Son tantos los recuerdos que tengo en mente, el olor a campo, a chocolate, a hallaquitas de maíz me recuerdan a mi nona (la abuela de mi mami) esas visitas a su casa que con sólo pensarlas me transmiten paz, tranquilidad; que bonita es la niñez cuando eres inocente y no distingues entre lo bueno y lo malo.
Recuerdos, nos trasladan a numerosas emociones. El objeto escogido por mi es un COFRE, por un momento pensé me identificaría con pinceles, pinturas, colores, lápices, es lo que me describe socialmente, mi oficio. Llegué a pensar en un fósforo por mi mal genio, hasta me identifique con el cristal por lo frágil o sensible que puedo ser a veces con ciertas situaciones.

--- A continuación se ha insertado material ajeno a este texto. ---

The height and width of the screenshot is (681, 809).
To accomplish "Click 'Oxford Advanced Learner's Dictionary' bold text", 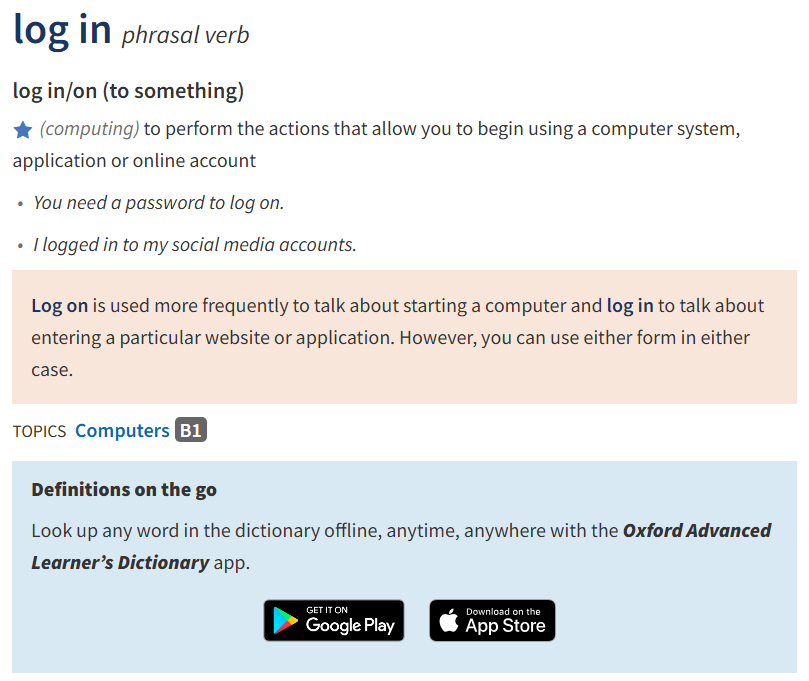I will [401, 546].
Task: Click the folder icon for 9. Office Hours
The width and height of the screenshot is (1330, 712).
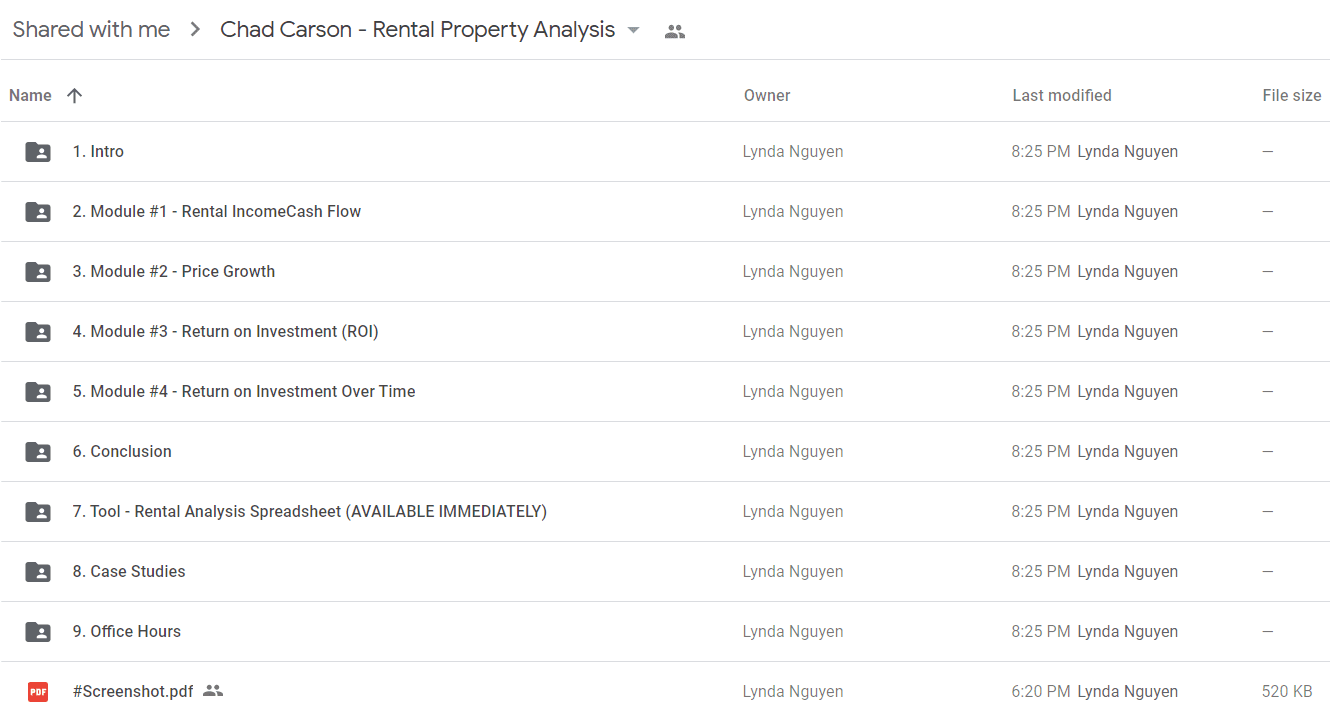Action: pos(38,632)
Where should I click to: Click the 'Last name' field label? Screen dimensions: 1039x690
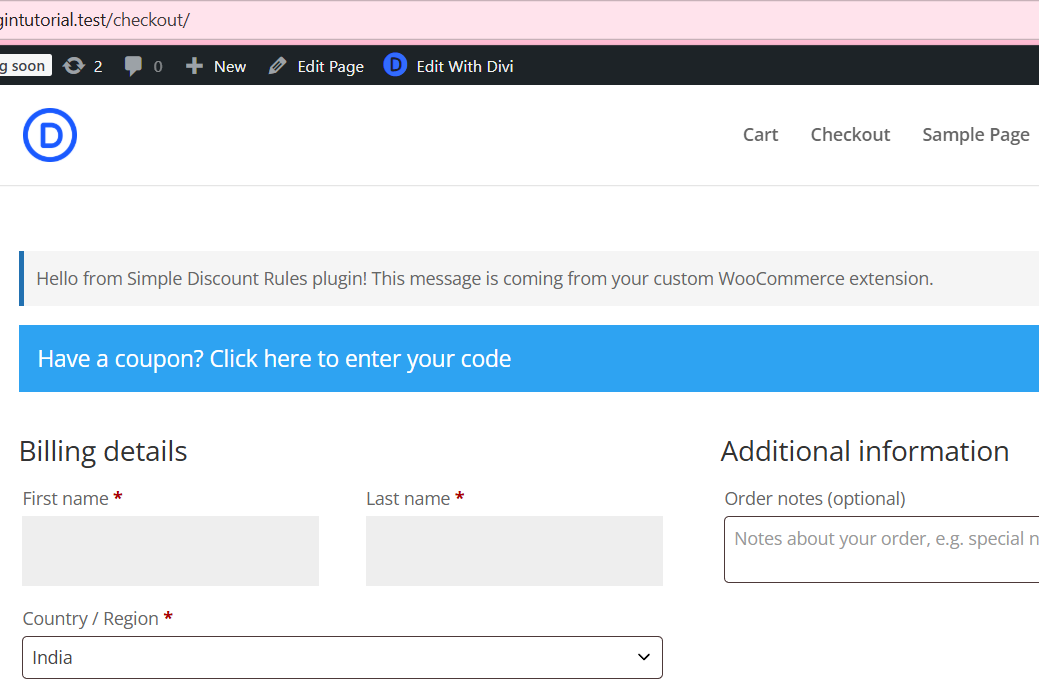click(x=408, y=498)
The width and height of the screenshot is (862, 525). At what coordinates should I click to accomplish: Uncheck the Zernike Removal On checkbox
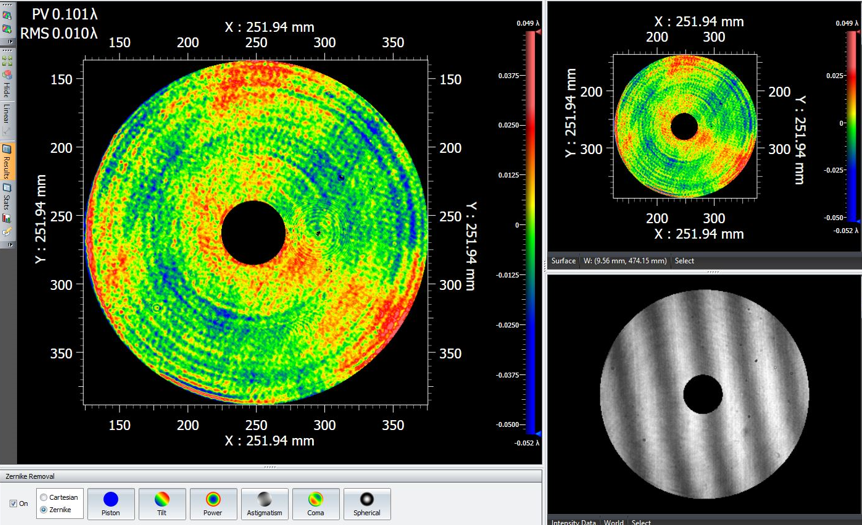pyautogui.click(x=12, y=503)
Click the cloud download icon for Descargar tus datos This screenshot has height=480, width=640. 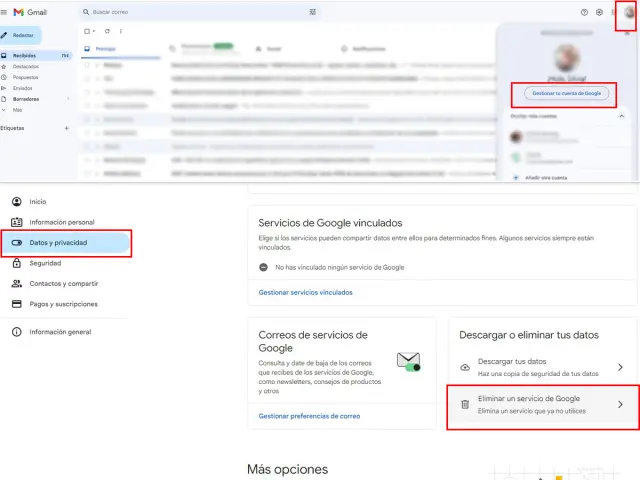(464, 367)
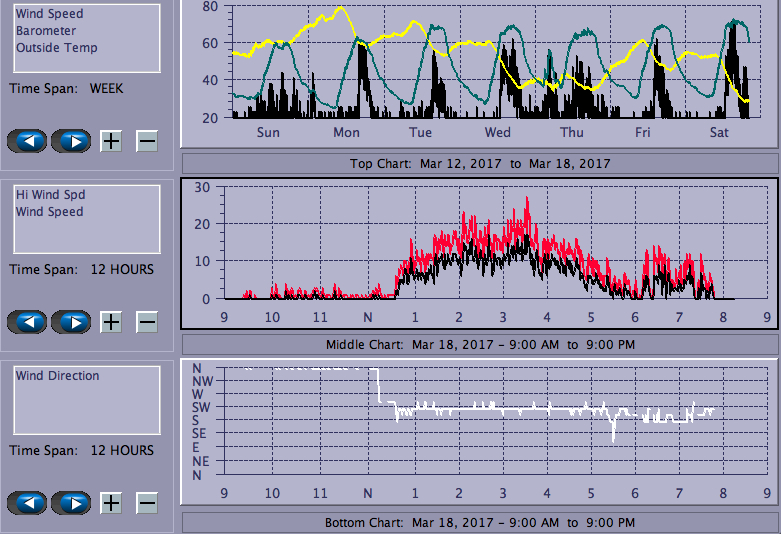Go back in time on the middle chart
This screenshot has width=781, height=534.
coord(28,322)

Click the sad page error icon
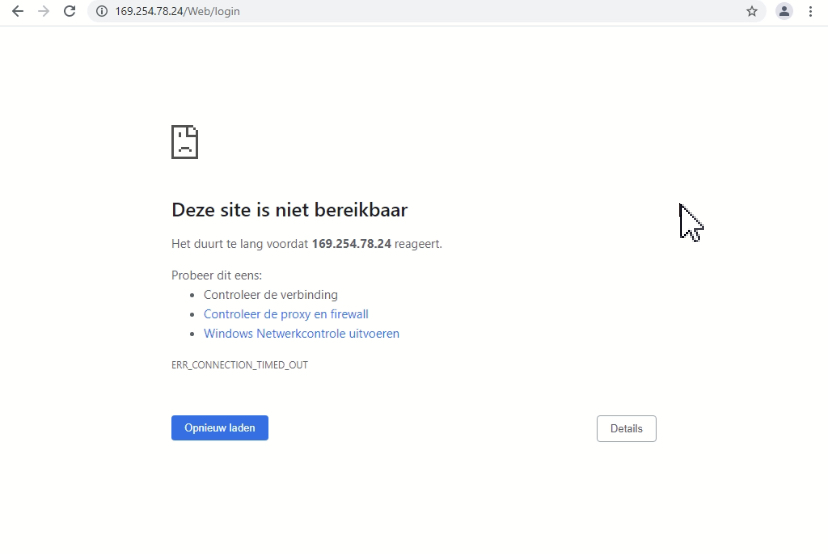click(x=184, y=142)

Luego de tanto pensar decidí fuese un COFRE ¿Por qué este objeto? sencillo, todos somos vulnerables a los recuerdos y estos alteran nuestras emociones; nos hacen reír y nos dan felicidad (al recordar momentos felices), nos hacen llorar, nos producen nostalgia (si nos viene a la mente situaciones tristes), y así me identifique con un cofre porque no sabría definirme con solo una emoción, guardo en mi muchos sentimientos que no importa si me producen reacciones de tristeza, alegría o rabia, pero que son parte de mi, de mi vida, mis recuerdos.